In the fastener looseness judging step, as shown in fig. 12, the overlook two-dimensional image obtained in the fastener key measuring point positioning step is0The region of the key measuring point of the elastic strip is longitudinally expanded, the longitudinally expanded key measuring point region is divided into i parts by adopting density-based method clustering (such as DBSCAN clustering method), and the average height h of each part is respectively obtainediaveThe lowest average height portion is the fastener reference point region, which has an average height h'iaveI.e. the average height h of the reference point area of the insulating block2And whether the cable is loosened or not can be judged through the height difference between the key measuring point and the insulating block.
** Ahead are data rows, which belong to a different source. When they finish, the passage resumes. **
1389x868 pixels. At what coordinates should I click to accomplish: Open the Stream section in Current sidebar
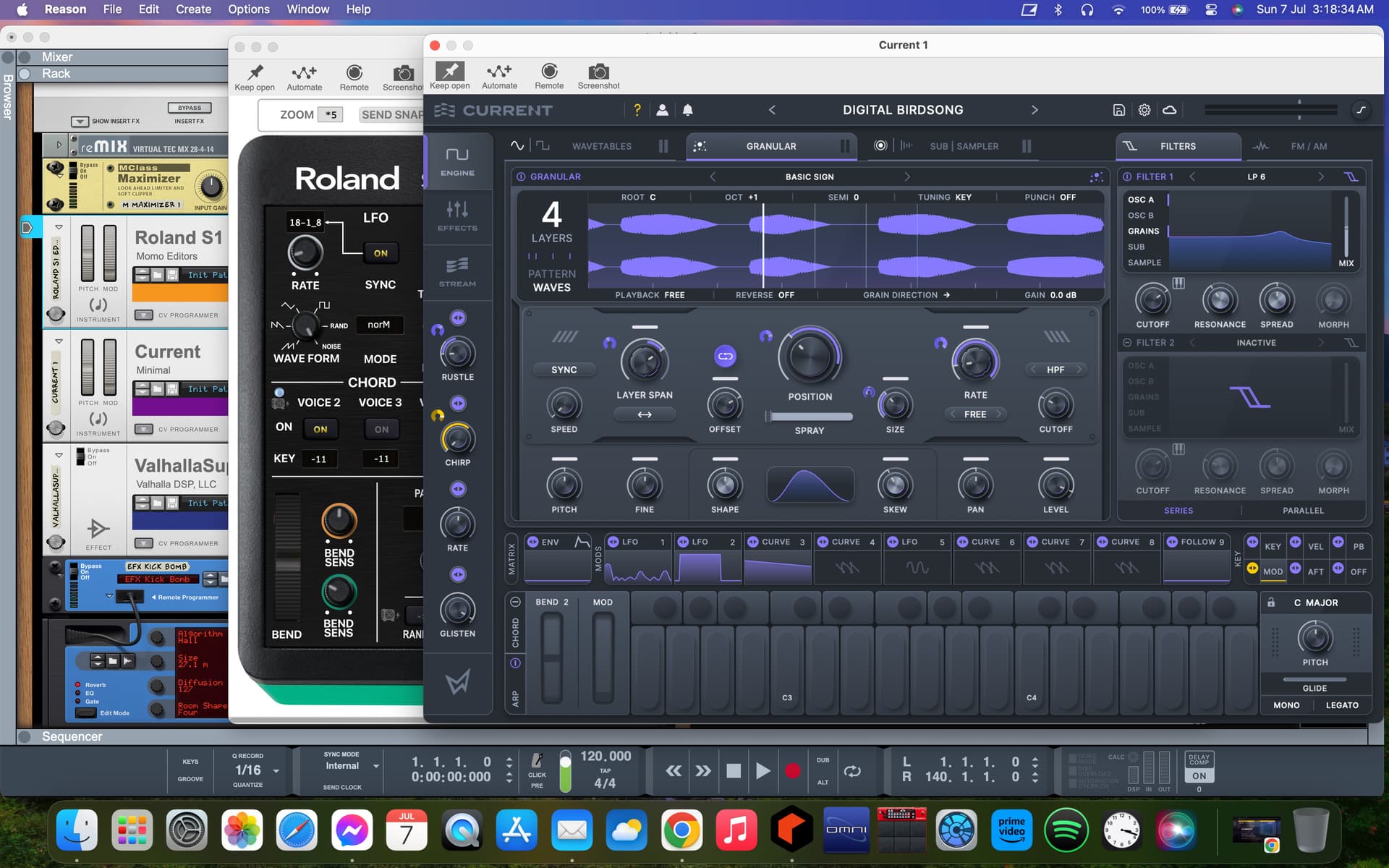coord(457,272)
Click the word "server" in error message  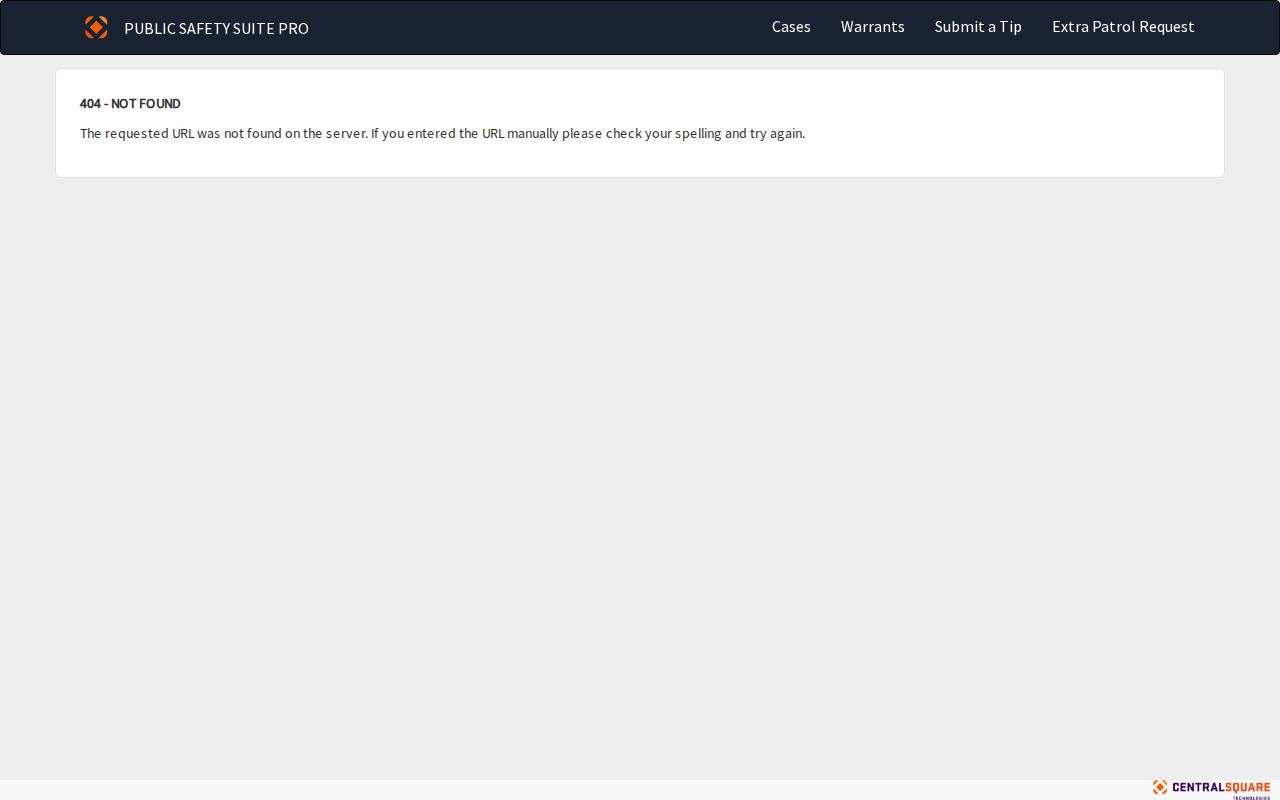(x=346, y=133)
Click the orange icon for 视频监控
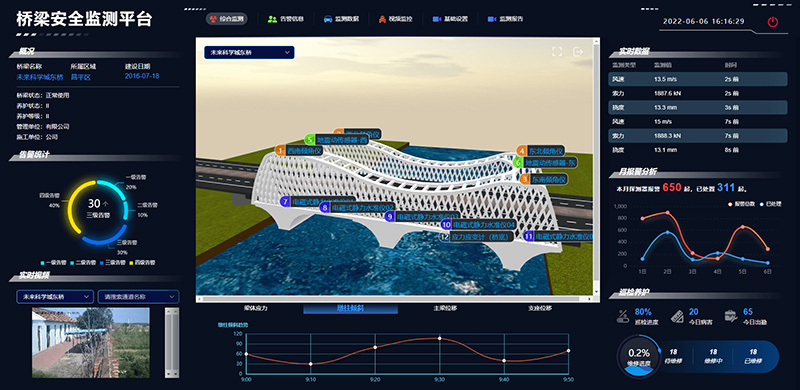Image resolution: width=800 pixels, height=390 pixels. [383, 19]
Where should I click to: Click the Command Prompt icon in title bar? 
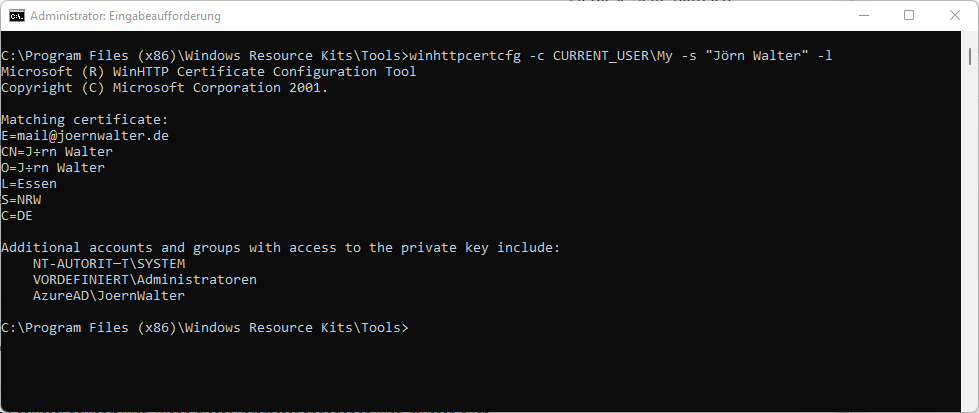pos(16,16)
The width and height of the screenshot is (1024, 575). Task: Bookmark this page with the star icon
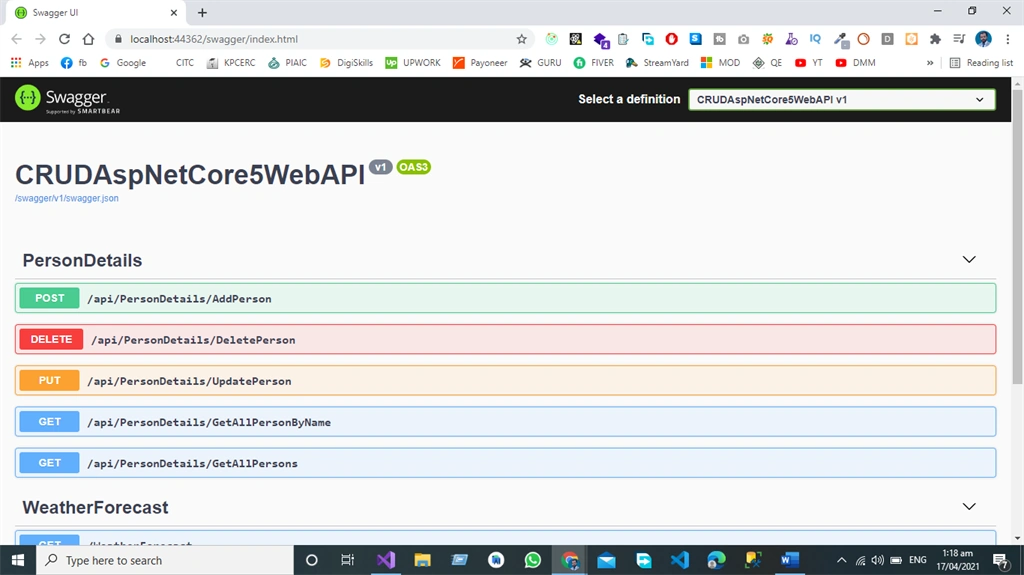[521, 39]
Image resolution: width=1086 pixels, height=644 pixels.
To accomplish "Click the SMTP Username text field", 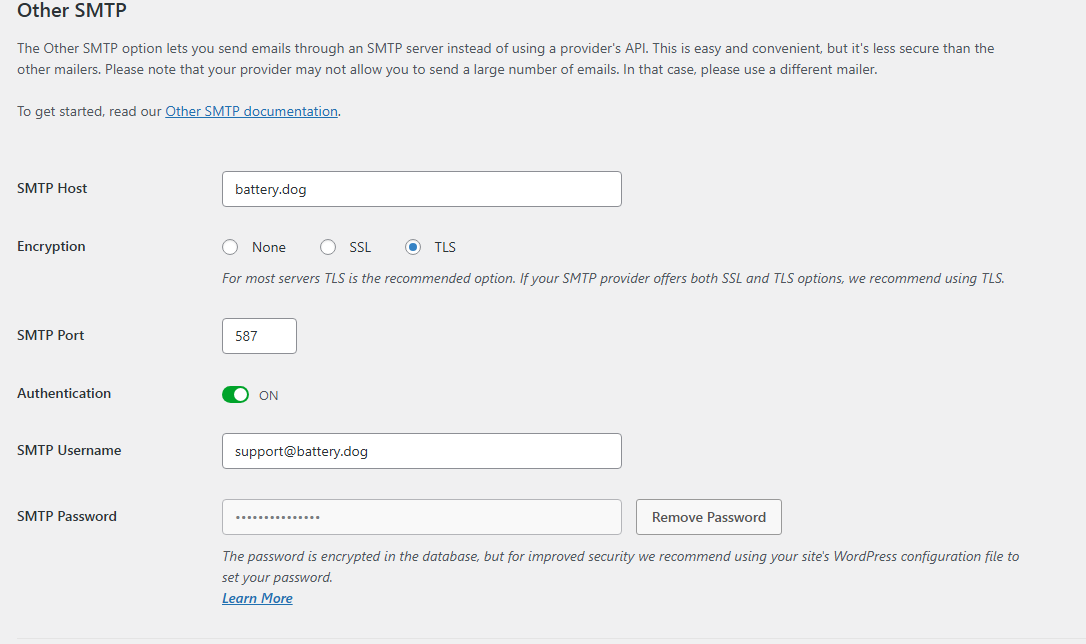I will tap(421, 451).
Specifically, the fastener looseness judging step is to directly calculate the overlook two-dimensional image obtained in the fastener key measuring point positioning step0Height average h of fastener key point area in1H is to be1H in the step of locating the fastener reference point2Calculating difference to obtain height difference delta h between the key point area and the reference point areaMeasuringComparison of Δ hMeasuringA standard value Δ h of the distanceStandard of meritWhether the difference is greater than the threshold value U or not, so as to judge whether the fastener is loosened or not and determine the standard value delta hStandard of meritDetermining the distance between the key point area of the standard fastener and the insulating block according to the standard design value of the fastener; the threshold U is an acceptable fastener loosening range, and is set according to the operating environment.
Example 2
As a preferred embodiment of the present invention, this embodiment discloses a fastener looseness detection method based on a three-dimensional point cloud combined with a two-dimensional image processing technology, as shown in fig. 1, including a steel rail positioning step, a fastener key measuring point positioning step, a fastener reference point positioning step, and a fastener looseness determining step, specifically:
in the rail positioning step, as shown in fig. 2, a threshold value range Z is set according to height information in a three-dimensional point cloud of the track acquired by a three-dimensional acquisition system through the three-dimensional point cloud of the track acquired by the three-dimensional acquisition systemrailmin~ZrailmaxAs shown in fig. 3, the track three-dimensional point cloud is filtered through a threshold range, and the height information setting threshold range depends on the distance between the three-dimensional acquisition equipment and the track surface and is a prior threshold; then, as shown in fig. 4, density clustering is carried out on the filtered three-dimensional point clouds of the track, external cubic coordinates of the point clouds of the left and right steel rails are respectively obtained, specifically, the density clustering is to calculate the distance between every two three-dimensional point clouds in the three-dimensional point clouds by setting a distance judgment threshold value, and the distance is calculatedDividing the point of the point cloud of the left and right steel rails into a cluster, wherein the clustering method is a mature technology for applying a clustering method to three dimensions, the position relation of the fasteners and the steel rails determines that the fasteners are always positioned in external cubic coordinates of the point cloud of the left and right steel rails, namely the external cubic coordinates are obtained for the purpose of carrying out primary division on the area where the fasteners are positioned, and the coordinates of two opposite angles of the external cubic are set as (x) two-point coordinatesmin,ymin,zmin) And (x)max,ymax,zmax) It should be noted that the X, Y, Z directions of the front, back, left, right, upper, lower and coordinate points referred to in the description of the present invention are all relative position-limited descriptions for easier understanding of the technical solution, and are not absolute orientation limitations.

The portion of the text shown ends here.